> [Records shown]:
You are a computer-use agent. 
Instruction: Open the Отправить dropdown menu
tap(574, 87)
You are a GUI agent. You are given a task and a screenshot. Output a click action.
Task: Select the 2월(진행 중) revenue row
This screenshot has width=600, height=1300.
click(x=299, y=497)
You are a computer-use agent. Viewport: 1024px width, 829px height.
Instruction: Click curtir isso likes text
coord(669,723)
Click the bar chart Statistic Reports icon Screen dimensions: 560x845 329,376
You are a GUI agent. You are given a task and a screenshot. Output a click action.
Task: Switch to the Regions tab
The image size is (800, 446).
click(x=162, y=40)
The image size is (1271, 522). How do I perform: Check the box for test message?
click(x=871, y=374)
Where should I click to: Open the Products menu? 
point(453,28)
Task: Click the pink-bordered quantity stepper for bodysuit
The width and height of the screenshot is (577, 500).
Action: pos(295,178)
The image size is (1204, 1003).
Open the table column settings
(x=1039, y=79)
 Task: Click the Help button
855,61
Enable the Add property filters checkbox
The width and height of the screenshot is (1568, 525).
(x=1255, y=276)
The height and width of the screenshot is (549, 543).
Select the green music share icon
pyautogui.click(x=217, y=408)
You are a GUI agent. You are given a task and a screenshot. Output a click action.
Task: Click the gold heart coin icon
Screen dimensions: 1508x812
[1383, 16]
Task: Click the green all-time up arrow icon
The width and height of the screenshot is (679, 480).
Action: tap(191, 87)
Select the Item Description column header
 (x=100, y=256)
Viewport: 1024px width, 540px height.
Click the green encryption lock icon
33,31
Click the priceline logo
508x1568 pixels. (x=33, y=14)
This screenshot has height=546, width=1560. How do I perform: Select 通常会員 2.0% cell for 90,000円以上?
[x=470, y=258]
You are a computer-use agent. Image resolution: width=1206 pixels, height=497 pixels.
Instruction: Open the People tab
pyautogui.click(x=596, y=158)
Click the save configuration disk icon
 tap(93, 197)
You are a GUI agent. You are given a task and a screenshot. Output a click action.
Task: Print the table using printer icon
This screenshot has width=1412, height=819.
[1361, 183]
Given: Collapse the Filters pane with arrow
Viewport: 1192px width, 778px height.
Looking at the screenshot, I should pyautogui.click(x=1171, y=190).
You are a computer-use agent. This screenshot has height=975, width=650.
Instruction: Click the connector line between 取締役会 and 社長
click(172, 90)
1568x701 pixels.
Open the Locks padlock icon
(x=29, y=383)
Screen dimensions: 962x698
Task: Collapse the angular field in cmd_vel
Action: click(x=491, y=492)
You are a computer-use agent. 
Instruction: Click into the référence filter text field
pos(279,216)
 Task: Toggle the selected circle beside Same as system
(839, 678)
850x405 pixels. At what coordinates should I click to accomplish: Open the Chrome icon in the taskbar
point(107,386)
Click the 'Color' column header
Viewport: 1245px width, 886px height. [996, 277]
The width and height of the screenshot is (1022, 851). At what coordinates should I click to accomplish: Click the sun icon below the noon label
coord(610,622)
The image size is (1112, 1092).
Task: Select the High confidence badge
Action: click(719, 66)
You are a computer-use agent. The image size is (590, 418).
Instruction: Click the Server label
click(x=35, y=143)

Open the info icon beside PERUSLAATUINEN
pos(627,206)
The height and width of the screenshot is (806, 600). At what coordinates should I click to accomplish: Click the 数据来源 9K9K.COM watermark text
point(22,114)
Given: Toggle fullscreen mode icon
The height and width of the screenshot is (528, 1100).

> [About this exercise]: After reading the listing above, print each line back exactly.

> [Answer space]:
You are a computer-use agent. 
Instruction: Open the Отправить dropdown menu
tap(574, 87)
You are a GUI agent. You are given a task and a screenshot. Output a click action.
Task: Select the 2월(진행 중) revenue row
This screenshot has width=600, height=1300.
click(x=299, y=497)
You are a computer-use agent. Viewport: 1024px width, 829px height.
Instruction: Click curtir isso likes text
coord(669,723)
Click the bar chart Statistic Reports icon Screen dimensions: 560x845 329,376
You are a GUI agent. You are given a task and a screenshot. Output a click action.
Task: Switch to the Regions tab
The image size is (800, 446).
click(x=162, y=40)
The image size is (1271, 522). How do I perform: Check the box for test message?
click(x=871, y=374)
Where should I click to: Open the Products menu? 
point(453,28)
Task: Click the pink-bordered quantity stepper for bodysuit
The width and height of the screenshot is (577, 500).
Action: pos(295,178)
The image size is (1204, 1003).
Open the table column settings
(x=1039, y=79)
 Task: Click the Help button
855,61
Enable the Add property filters checkbox
The width and height of the screenshot is (1568, 525).
(x=1255, y=276)
The height and width of the screenshot is (549, 543).
Select the green music share icon
pyautogui.click(x=217, y=408)
You are a GUI agent. You are given a task and a screenshot. Output a click action.
Task: Click the gold heart coin icon
Screen dimensions: 1508x812
[1383, 16]
Task: Click the green all-time up arrow icon
The width and height of the screenshot is (679, 480).
Action: tap(191, 87)
Select the Item Description column header
 (x=100, y=256)
Viewport: 1024px width, 540px height.
Click the green encryption lock icon
33,31
Click the priceline logo
508x1568 pixels. (x=33, y=14)
This screenshot has height=546, width=1560. How do I perform: Select 通常会員 2.0% cell for 90,000円以上?
[x=470, y=258]
You are a computer-use agent. Image resolution: width=1206 pixels, height=497 pixels.
Instruction: Open the People tab
pyautogui.click(x=596, y=158)
Click the save configuration disk icon
 tap(93, 197)
You are a GUI agent. You are given a task and a screenshot. Output a click action.
Task: Print the table using printer icon
This screenshot has width=1412, height=819.
[1361, 183]
Given: Collapse the Filters pane with arrow
Viewport: 1192px width, 778px height.
Looking at the screenshot, I should pyautogui.click(x=1171, y=190).
You are a computer-use agent. This screenshot has height=975, width=650.
Instruction: Click the connector line between 取締役会 and 社長
click(172, 90)
1568x701 pixels.
Open the Locks padlock icon
(x=29, y=383)
Screen dimensions: 962x698
Task: Collapse the angular field in cmd_vel
Action: click(x=491, y=492)
You are a computer-use agent. 
Instruction: Click into the référence filter text field
pos(279,216)
 Task: Toggle the selected circle beside Same as system
(839, 678)
850x405 pixels. At what coordinates should I click to accomplish: Open the Chrome icon in the taskbar
point(107,386)
Click the 'Color' column header
Viewport: 1245px width, 886px height. [996, 277]
The width and height of the screenshot is (1022, 851). At what coordinates should I click to accomplish: Click the sun icon below the noon label
coord(610,622)
The image size is (1112, 1092).
Task: Select the High confidence badge
Action: click(719, 66)
You are a computer-use agent. The image size is (590, 418).
Instruction: Click the Server label
click(x=35, y=143)

Open the info icon beside PERUSLAATUINEN
pos(627,206)
The height and width of the screenshot is (806, 600). At what coordinates should I click to accomplish: Click the 数据来源 9K9K.COM watermark text
point(22,114)
Given: Toggle fullscreen mode icon
The height and width of the screenshot is (528, 1100).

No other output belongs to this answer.